TOTOCALCIO. Domenica scorsa è stato superato il primato degli introiti del Totocalcio: daranno maggiori contributi sia alle Federazioni sportive, sia al movimento calcistico. Il discorso sulle Federazioni interessa il Coni che si trova alle prese con una massa enorme di denaro che non può fare a meno di distribuire a sport sempre più ingordi e che oggi incassano molto oltre le loro necessità. La logica dei contributi al calcio professionistico dovrebbe annullare tutte quelle pretese che periodicamente vengono avanzate solo per compiere più pazzie al mercato estivo e per donare ai giocatori e agli allenatori compensi certamente immorali.

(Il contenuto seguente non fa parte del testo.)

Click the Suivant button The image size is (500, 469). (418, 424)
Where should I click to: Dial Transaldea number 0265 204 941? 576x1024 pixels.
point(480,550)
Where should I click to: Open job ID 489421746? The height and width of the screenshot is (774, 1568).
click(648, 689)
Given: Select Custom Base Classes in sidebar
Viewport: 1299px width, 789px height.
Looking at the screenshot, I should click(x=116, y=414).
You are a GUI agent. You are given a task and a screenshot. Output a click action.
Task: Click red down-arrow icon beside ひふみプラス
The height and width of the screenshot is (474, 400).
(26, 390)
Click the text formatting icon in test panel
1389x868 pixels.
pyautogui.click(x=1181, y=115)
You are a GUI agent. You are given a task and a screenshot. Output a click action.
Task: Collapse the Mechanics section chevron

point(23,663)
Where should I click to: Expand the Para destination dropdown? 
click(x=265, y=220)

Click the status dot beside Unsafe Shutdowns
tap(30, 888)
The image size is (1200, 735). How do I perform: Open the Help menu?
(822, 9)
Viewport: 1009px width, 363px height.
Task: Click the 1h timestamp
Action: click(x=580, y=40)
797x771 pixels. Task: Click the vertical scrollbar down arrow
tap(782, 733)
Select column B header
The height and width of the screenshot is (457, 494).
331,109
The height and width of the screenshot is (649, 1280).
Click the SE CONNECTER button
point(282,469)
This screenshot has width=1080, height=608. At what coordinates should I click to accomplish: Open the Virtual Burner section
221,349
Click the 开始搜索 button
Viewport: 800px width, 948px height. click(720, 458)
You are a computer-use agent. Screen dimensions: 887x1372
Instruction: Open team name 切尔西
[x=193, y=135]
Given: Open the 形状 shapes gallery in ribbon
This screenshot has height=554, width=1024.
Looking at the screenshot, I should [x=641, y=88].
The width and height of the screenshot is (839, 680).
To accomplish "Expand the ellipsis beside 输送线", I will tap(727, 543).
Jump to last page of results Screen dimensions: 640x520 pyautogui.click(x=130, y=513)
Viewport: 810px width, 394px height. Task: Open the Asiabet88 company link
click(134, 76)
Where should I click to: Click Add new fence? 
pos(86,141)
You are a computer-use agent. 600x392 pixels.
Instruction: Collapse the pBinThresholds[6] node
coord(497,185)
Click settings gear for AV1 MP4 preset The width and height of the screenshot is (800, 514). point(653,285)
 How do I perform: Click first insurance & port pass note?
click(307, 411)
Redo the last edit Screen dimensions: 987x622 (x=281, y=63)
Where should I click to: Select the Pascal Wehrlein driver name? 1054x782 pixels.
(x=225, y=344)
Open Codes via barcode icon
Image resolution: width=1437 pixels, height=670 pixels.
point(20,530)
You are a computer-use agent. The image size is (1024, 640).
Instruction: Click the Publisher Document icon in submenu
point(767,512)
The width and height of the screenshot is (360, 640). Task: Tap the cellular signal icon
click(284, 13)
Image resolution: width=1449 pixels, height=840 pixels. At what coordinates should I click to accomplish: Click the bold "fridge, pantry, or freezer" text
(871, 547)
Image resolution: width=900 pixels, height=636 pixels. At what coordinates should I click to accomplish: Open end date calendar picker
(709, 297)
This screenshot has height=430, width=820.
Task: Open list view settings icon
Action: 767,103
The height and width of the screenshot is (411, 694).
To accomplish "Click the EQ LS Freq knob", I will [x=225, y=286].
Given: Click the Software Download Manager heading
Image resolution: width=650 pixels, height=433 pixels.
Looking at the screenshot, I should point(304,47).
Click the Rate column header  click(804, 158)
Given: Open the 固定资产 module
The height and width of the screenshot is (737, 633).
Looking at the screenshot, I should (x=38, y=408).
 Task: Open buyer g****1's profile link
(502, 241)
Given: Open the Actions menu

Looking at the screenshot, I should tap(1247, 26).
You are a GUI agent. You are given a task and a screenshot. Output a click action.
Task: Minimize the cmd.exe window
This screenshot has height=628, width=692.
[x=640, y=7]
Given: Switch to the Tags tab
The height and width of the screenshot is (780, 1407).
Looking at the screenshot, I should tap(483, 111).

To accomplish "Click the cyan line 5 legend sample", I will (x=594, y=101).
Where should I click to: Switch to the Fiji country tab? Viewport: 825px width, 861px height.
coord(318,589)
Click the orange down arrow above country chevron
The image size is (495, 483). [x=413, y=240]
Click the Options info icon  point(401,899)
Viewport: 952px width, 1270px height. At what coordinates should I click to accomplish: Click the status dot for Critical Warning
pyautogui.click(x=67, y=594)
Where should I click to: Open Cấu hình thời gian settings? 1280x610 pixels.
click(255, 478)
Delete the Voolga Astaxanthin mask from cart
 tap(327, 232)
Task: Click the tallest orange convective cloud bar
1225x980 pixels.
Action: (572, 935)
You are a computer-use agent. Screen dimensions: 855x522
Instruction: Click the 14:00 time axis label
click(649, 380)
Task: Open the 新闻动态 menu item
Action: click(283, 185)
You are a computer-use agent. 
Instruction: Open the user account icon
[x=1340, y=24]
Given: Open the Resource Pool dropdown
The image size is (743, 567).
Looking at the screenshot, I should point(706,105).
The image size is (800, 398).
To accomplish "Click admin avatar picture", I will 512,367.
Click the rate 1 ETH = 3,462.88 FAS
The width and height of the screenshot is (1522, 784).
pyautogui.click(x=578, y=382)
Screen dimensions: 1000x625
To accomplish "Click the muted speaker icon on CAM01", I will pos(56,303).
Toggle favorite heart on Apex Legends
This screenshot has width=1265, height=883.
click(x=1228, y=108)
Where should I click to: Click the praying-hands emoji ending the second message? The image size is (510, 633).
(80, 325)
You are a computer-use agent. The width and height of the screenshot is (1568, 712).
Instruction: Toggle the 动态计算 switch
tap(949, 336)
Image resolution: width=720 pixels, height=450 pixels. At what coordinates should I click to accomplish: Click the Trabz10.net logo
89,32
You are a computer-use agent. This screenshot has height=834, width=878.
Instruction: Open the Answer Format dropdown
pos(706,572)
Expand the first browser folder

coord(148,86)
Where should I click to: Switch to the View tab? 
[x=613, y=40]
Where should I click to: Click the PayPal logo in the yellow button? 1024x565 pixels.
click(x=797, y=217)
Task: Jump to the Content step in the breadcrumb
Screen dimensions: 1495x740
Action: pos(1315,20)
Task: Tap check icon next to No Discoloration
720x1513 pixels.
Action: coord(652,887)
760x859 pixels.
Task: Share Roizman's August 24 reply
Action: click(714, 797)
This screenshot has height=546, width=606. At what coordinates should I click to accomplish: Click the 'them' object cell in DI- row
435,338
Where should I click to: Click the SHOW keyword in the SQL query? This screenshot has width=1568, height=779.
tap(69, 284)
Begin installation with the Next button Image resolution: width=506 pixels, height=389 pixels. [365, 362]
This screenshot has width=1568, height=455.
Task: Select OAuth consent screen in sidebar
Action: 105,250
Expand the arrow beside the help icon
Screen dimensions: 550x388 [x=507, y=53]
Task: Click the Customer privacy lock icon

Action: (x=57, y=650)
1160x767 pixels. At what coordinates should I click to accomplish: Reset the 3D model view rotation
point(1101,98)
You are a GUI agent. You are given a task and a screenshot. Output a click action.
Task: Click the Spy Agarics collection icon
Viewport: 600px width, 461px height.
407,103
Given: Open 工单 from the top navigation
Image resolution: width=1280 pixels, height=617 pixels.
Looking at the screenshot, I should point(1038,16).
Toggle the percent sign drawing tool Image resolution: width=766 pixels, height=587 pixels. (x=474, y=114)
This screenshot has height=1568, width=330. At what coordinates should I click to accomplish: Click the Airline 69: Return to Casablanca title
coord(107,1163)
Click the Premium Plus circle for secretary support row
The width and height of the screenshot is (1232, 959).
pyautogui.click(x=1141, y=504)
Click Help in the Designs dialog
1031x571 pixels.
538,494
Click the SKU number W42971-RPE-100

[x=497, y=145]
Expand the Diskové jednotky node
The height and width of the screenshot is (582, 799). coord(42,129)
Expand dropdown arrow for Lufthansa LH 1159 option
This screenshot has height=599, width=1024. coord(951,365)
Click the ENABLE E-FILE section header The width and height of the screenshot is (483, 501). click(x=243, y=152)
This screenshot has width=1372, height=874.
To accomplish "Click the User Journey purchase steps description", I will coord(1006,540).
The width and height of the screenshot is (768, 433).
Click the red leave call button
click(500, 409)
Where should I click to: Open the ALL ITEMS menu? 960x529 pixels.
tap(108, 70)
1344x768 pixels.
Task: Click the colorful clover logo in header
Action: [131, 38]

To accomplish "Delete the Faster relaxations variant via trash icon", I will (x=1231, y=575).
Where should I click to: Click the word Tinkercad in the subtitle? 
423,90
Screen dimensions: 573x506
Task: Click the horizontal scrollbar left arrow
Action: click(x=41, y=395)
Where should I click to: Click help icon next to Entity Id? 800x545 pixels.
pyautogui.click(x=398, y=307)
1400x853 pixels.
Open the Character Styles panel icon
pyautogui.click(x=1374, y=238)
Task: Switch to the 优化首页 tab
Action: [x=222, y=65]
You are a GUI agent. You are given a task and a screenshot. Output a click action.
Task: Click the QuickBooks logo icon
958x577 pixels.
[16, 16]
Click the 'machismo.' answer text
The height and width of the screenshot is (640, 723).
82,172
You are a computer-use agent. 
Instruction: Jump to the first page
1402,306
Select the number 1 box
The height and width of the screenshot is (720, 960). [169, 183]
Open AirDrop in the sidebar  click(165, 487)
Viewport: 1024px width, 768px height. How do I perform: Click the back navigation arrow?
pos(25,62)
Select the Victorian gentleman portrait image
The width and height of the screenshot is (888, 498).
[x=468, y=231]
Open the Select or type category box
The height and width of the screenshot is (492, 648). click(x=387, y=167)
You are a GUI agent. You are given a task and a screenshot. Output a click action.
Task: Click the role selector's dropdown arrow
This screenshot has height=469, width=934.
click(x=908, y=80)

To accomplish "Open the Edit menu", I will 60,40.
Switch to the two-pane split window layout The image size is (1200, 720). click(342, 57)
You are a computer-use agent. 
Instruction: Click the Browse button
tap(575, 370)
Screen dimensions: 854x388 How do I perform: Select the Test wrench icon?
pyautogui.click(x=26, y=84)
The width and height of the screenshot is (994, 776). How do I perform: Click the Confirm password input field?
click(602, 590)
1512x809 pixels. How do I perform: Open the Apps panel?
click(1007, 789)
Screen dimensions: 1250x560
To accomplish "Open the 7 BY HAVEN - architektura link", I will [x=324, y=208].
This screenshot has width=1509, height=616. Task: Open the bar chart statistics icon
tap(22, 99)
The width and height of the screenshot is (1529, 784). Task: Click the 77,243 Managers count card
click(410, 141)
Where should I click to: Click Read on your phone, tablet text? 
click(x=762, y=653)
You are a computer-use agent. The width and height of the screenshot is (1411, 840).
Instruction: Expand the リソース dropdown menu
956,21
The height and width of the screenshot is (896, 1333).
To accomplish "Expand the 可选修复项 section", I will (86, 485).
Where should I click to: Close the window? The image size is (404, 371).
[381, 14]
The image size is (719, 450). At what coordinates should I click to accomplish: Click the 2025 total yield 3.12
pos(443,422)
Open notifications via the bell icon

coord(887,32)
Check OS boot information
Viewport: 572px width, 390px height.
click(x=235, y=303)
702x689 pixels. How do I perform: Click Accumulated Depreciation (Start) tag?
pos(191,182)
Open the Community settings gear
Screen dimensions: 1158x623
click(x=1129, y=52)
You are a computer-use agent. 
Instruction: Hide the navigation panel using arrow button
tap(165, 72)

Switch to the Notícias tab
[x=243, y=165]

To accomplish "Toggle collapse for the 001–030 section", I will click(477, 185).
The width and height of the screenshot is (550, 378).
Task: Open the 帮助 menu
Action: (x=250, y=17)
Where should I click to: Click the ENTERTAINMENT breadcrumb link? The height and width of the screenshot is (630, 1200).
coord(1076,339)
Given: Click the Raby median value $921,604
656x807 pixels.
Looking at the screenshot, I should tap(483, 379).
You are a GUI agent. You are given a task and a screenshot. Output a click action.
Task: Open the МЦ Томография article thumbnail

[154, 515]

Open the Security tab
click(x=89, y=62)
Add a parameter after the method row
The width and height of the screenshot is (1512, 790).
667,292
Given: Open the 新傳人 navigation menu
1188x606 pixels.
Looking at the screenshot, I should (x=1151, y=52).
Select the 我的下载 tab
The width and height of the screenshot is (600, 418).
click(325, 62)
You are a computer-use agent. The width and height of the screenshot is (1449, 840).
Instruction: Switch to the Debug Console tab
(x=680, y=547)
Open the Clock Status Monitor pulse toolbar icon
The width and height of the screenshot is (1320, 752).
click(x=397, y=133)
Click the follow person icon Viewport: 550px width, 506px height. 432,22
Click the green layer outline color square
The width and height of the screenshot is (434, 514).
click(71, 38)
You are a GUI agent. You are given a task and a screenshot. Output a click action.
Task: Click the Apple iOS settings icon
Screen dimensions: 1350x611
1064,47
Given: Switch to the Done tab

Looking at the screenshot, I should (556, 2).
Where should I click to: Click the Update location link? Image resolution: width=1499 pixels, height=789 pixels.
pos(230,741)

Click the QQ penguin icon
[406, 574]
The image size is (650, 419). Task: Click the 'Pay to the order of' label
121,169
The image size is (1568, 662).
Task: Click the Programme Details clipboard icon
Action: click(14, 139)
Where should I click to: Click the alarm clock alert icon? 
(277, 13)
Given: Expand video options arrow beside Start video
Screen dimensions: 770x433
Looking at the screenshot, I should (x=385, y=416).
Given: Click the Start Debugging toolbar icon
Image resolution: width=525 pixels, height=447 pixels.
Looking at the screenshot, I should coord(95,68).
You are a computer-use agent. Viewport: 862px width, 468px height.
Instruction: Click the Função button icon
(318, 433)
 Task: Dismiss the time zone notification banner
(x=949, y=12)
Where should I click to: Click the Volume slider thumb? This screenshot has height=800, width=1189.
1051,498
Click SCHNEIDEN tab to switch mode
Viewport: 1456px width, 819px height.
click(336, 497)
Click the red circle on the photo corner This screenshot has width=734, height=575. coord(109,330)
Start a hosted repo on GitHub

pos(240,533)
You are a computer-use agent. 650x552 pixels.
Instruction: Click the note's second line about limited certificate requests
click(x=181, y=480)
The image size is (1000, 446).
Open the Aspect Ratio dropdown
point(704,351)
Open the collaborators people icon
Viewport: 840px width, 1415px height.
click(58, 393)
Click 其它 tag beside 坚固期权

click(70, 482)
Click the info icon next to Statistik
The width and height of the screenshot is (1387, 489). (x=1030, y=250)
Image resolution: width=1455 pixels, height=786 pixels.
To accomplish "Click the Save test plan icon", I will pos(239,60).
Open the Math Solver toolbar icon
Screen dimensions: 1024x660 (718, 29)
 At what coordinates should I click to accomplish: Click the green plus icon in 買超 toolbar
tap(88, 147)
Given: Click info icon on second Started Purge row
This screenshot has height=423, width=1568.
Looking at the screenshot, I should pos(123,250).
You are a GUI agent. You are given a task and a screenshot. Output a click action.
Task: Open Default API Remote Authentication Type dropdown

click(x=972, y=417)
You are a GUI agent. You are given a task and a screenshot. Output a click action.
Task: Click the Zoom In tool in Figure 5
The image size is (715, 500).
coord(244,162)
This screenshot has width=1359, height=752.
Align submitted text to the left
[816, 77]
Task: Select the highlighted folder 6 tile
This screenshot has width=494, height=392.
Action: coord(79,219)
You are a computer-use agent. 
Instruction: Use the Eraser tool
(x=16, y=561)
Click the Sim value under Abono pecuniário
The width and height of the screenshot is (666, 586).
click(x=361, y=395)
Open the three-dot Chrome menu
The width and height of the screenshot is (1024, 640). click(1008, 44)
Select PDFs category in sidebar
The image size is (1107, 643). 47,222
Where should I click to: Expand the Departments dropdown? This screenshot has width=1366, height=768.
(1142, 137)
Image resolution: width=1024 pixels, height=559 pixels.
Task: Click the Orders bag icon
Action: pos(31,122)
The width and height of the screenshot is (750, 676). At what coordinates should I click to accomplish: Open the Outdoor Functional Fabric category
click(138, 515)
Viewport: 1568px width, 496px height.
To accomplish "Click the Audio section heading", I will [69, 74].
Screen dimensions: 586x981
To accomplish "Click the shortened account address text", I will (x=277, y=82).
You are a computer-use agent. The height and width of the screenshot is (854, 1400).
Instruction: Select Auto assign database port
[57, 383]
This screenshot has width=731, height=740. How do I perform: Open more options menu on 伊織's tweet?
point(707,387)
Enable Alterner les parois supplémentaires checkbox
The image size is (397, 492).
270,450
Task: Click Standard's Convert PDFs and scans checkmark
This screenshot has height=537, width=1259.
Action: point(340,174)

Secondo noi, è proprio questo il momento per ridare credibilità a un mondo che fa di tutto per perderla. Lo stesso intervento della Finanza sollecitato da un grosso dirigente sportivo nel controllo della gestione delle società, è un'occasione che non si può smarrire. Se il controllo è davvero serio come si crede, risulterà di grande aiuto proprio per quelle società, che verranno inevitabilmente colpite da dure sanzioni. Come prima conseguenza, si potrebbero gettare le basi per la scomparsa dei pagamenti sottobanco dei compensi ai tesserati: che non sono soltanto un male amministrativo e fiscale, ma una odiosa forma di ricatto degli stessi giocatori alle società, ora che lo svincolo consente al giocatore di andarsene dove più crede opportuno, attirato non da quanto potrà strappare con un contratto redatto secondo legge, ma solo in base a quanto gli verrà corrisposto in nero, cioè esentasse. Pare impossibile che nei controlli dei bilanci tutto questo non traspaia. Se a un giocatore viene garantito un guadagno di oltre sei-settecento milioni attraverso più contratti pubblicitari, si cerchi, con controlli incrociati, quanto viene versato al fisco anche dalle industrie che li sponsorizzano. Il giorno in cui un presidente potrà dire ad un calciatore: questo ti posso dare, ma al lordo, perché non voglio andare in galera e non di più, tutto si potrà gradualmente sistemare. E allora anche i contributi federali, gli introiti della TV e della pubblicità eccetera, saranno sufficienti per una conduzione dignitosa.

 

ARBITRI. Si affronti poi il discorso sull'organizzazione arbitrale, oggi ridotta a una commissione a disposizione delle società, dimenticando che dovrebbe essere per regolamento alle sole dipendenze della Federazione. I designatori arbitrali, che quest'anno operano con sufficiente bravura, non debbono più vivere nei locali della Lega, esposti alle suggestioni e alle minacce di tutti, perché alla fine della stagione saranno proprio i rappresentanti delle società a cacciarli, o a riconfermarli. Togliete dalla testa a un presidente di società che non frequenta la Lega, che agli altri vengano riconosciuti piccoli privilegi che poi si tramutano in punti. È adesso che va tutto bene, che la Federazione, operando accortamente in quello che non si vede, deve imporre il rigore necessario in vista di un finale di stagione che potrebbe anche diventare esplosivo. A perdere, le grandi non ci stanno.